• **Input data**:
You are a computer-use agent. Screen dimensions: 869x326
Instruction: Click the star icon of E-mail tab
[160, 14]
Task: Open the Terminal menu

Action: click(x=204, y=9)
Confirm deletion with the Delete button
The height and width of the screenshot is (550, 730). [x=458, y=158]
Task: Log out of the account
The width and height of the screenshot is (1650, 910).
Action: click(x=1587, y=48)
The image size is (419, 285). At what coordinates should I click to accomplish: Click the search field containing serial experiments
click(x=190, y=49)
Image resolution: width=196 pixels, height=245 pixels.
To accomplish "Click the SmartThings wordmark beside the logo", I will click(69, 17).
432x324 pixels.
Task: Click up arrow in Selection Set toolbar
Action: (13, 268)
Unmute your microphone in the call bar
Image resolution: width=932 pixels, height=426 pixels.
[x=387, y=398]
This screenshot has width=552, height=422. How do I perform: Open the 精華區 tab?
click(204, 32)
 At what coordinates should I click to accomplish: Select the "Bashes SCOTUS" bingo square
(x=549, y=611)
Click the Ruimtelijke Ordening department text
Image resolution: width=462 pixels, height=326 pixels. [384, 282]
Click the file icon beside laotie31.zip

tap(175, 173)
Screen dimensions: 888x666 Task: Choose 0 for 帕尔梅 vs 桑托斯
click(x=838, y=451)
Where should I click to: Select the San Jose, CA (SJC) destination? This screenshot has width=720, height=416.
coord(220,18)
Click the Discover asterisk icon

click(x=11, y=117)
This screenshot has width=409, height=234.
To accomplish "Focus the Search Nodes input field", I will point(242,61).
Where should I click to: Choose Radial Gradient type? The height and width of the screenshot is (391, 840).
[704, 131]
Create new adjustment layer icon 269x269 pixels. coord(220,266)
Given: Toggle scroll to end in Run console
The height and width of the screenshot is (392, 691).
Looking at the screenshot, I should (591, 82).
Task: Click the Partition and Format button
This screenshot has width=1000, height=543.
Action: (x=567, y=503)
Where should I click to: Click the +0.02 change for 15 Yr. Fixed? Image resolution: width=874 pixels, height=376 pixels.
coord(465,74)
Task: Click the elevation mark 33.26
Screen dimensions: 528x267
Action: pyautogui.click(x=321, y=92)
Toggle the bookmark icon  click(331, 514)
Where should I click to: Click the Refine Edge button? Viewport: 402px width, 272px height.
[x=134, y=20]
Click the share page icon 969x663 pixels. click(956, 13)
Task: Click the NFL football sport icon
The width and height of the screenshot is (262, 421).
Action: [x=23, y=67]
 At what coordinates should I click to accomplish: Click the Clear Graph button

• **Problem to work on**:
Look through the data above. Each line containing the word "Toggle" needs to be copied.

• **Result of the exercise**:
Given: Toggle scroll to end in Run console
Toggle the bookmark icon  click(331, 514)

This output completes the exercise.